Anyway, sensing oppotrunity, Barnes and Noble hopped on the Amazon gaffe with a vengeance, capitalizing on the anti-Kindle backlash as the perfect moment to announce their own proprietary reader. Here’s a compact summary of the moment, from Wired:
Barnes & Noble is getting into the e-books business, all guns blazing, as it announced a new expanded e-book store that will be available across different devices such iPhone, BlackBerry and the yet-to-be released Plastic Logic e-reader (see right). The company’s e-book store will have more than 700,000 titles, compared to the 300,000 or so that its closest rival Amazon boasts. More than half-million public domain books from Google will also be part of Barnes & Noble’s electronic bookstore and can be downloaded for free, it said. Sony has a similar deal with Google to make the public domain books available for its e-book reader customers. But Amazon does not offer the free books to its Kindle customers.

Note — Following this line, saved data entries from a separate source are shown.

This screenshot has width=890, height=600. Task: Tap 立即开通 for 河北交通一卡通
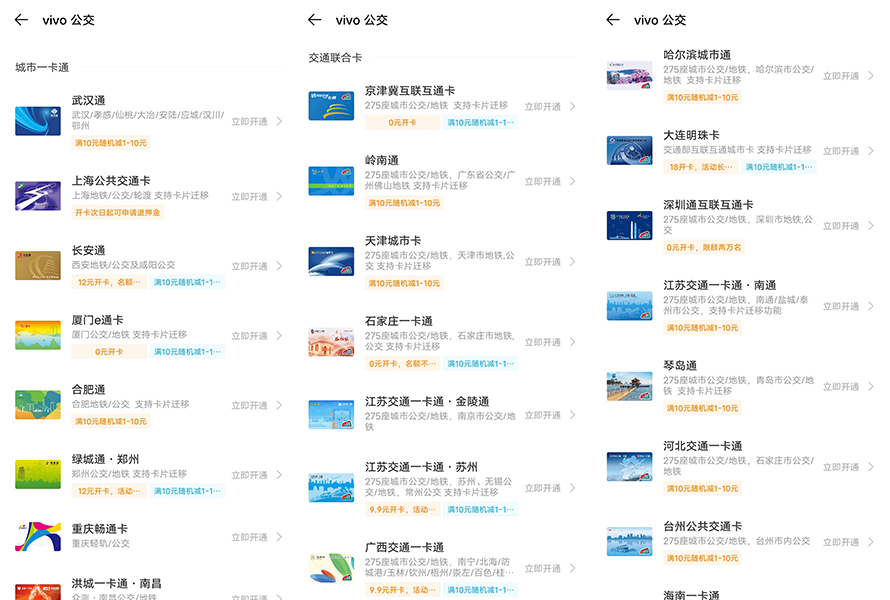840,467
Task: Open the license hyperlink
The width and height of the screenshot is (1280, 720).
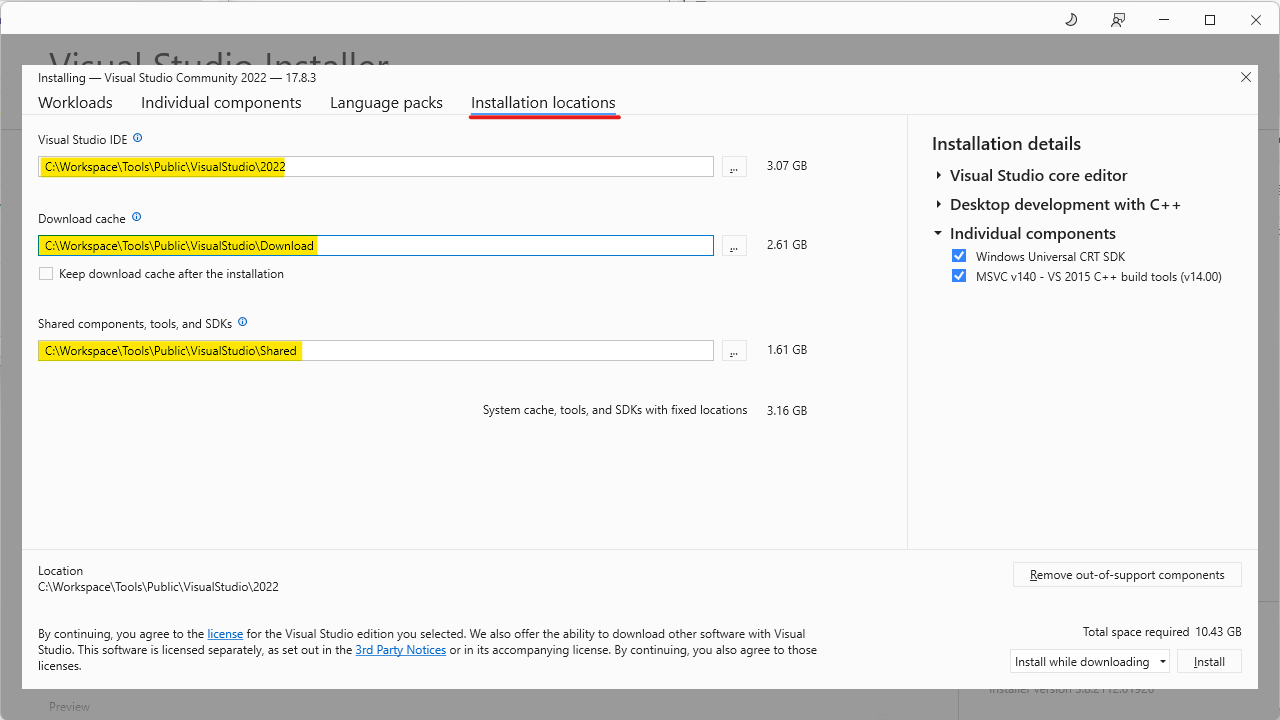Action: tap(225, 633)
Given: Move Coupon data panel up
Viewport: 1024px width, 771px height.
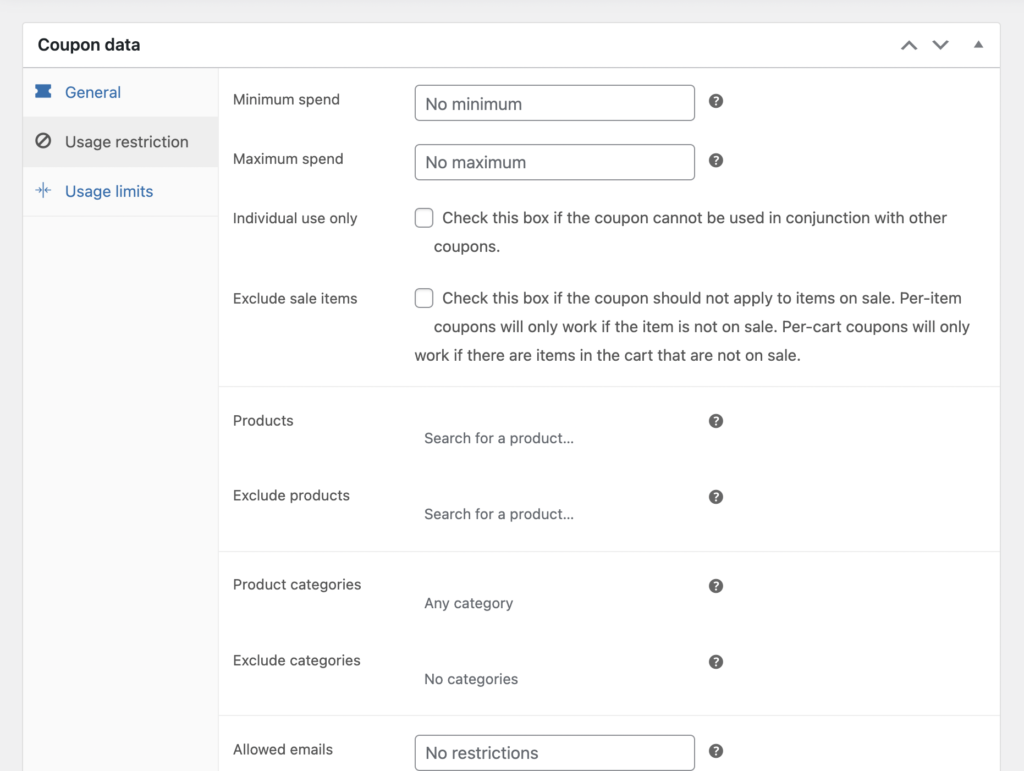Looking at the screenshot, I should tap(908, 45).
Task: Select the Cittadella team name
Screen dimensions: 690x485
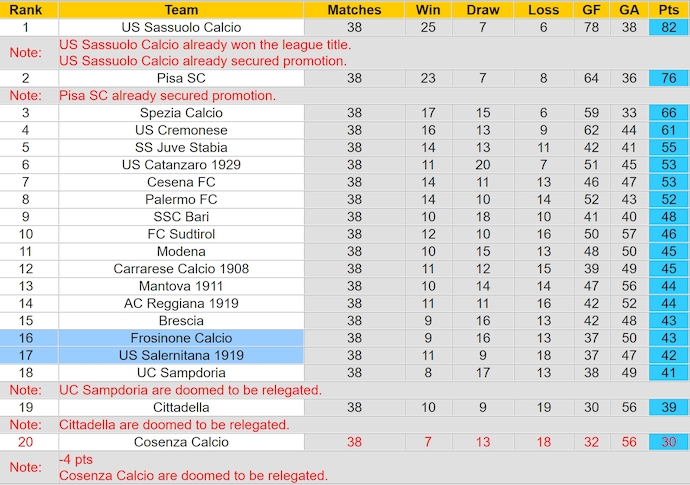Action: coord(181,407)
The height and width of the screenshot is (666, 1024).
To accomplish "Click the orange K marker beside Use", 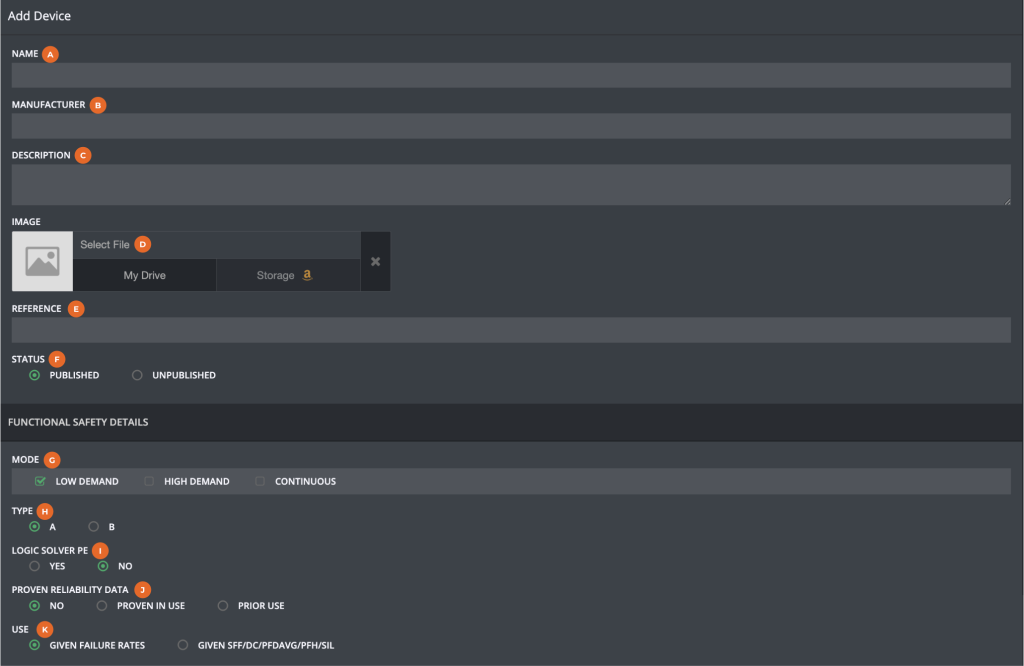I will pyautogui.click(x=44, y=630).
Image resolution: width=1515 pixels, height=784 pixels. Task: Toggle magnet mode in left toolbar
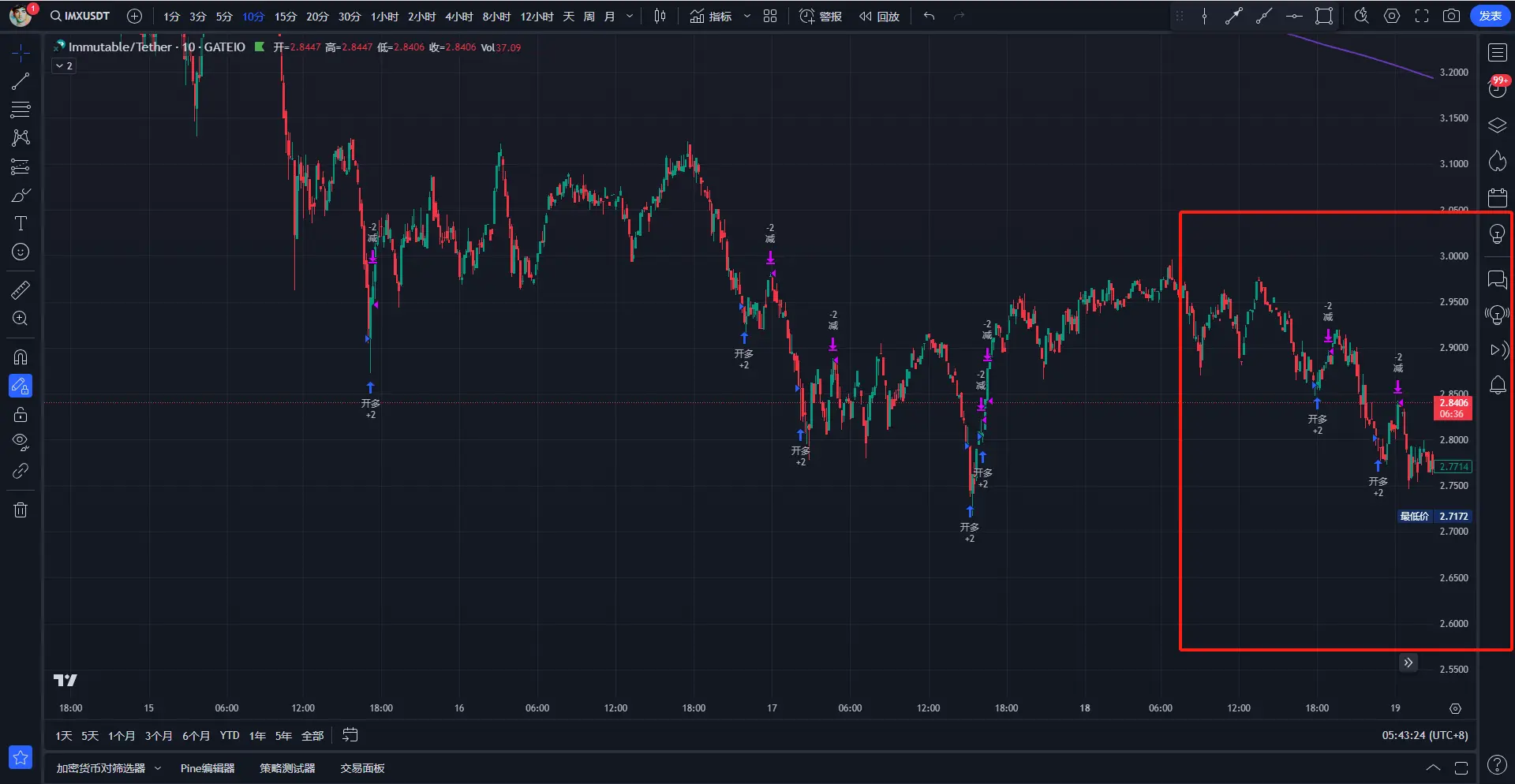click(21, 357)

Wow. B&N’s move strikes me as similar to a counterpunch thrown by a heavyweight who’s tired of being abused for 3 rounds, so he throws a thunderous right hook that turns the match around. Was real news made by Barnes & Noble besides na-na-na-boo-boo? It’s too early to say, but for the moment, the news sounds good to my ears. It’s a resounding commitment (gamesmanship or not) to the concept of multiplicity, a free and open ebook marketplace, and basic no-frills hardware to anchor it on.
To that I say…two cheers. I’ll add the third one when I have their reader in my hands and it does everything they say it will.